Cerebral cavernous venous malformation

Case contributed by Ismael J Nassar
Diagnosis certain

Presentation

Headache.

Patient Data

Age: 50 years
Gender: Male

Hyperattenuating relatively well-defined oval lesion seen in the genu of corpus callosum right to the midline, measuring about 0.8 x 0.9 cm and without evidence of surrounding edema.

There is a well a circumscribed lesion with mixed signal on T2 and blooming artifact on gradient echo (SWI), without surrounding edema noted in the genu of corpus callosum right to the midline, measuring about 1.2 x 1.2 cm. No evidence of restricted diffusion of the lesion.

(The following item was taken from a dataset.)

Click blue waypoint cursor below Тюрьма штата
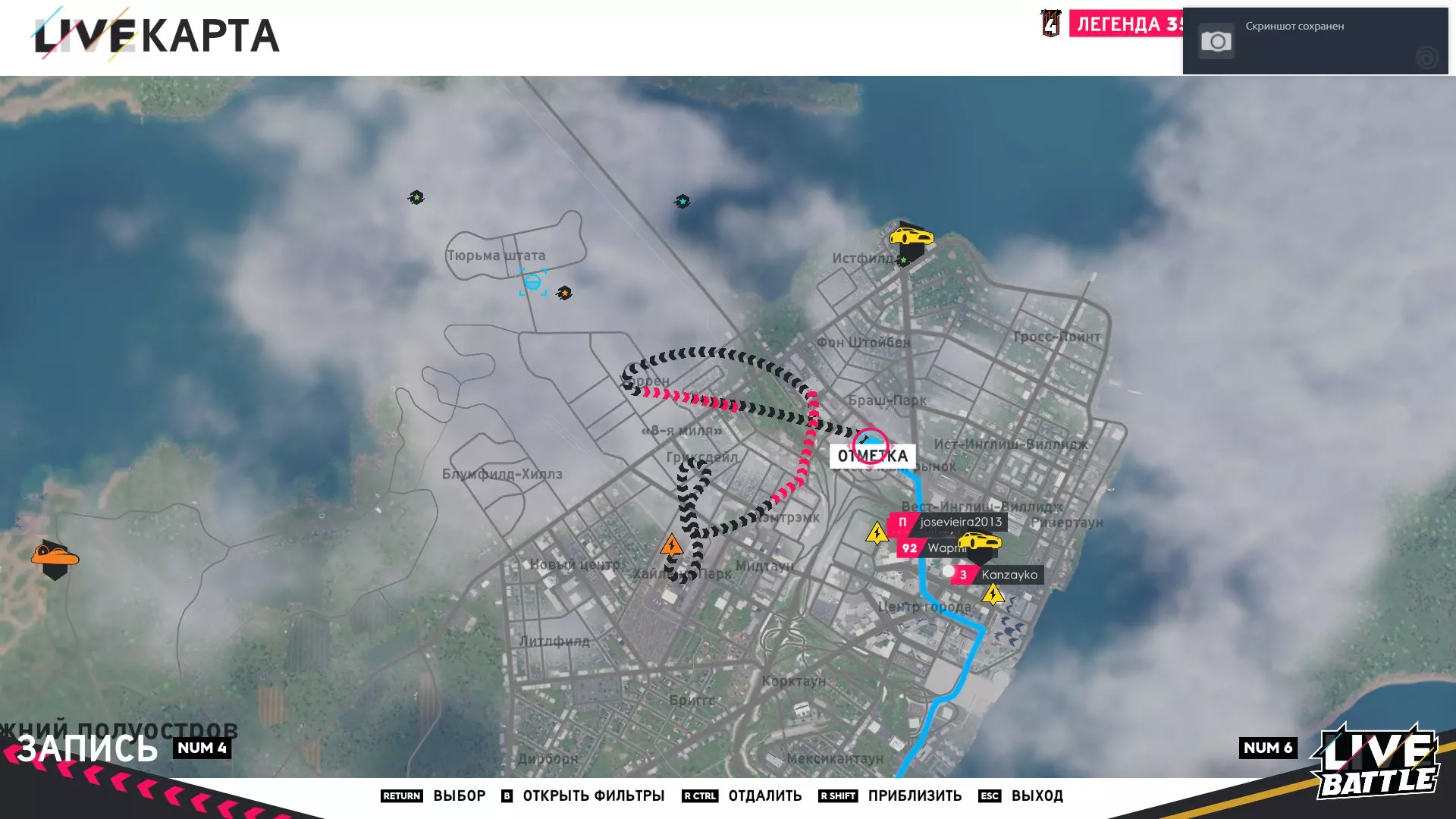 533,283
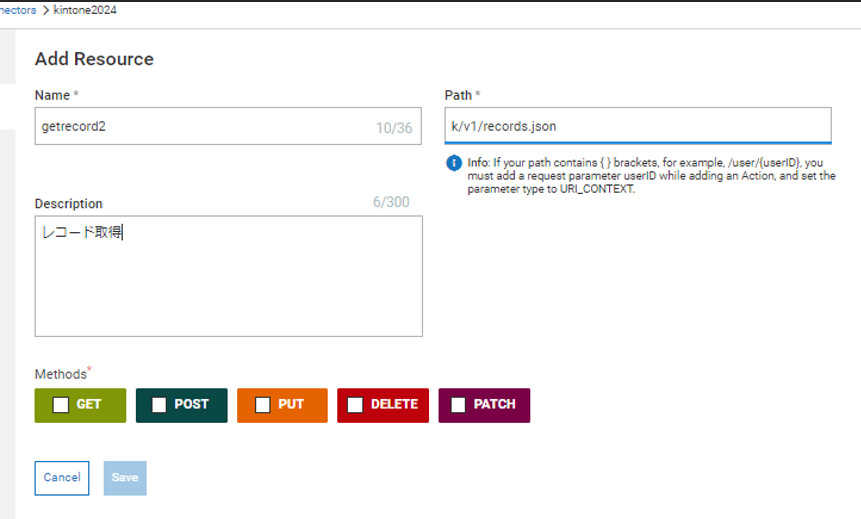This screenshot has height=519, width=861.
Task: Click the green GET method tile
Action: tap(80, 405)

Findings are suggesting cavernoma.

Linear blooming artefact are seen in the left cerebellar hemisphere suggesting developmental venous anomaly.

Case Discussion

Cerebral cavernous venous malformations account for 5-15% of the vascular malformation of the central venous system.

Magnetic resonance imaging is an important modality to diagnose and evaluate cavernous malformations, especially, susceptibility-weighted imaging which is considered highly sensitive sequence for cavernous malformations.

There are 4 types of cerebral cavernous venous malformations based on Zabramski classification. This case represents type II, which is the most common type.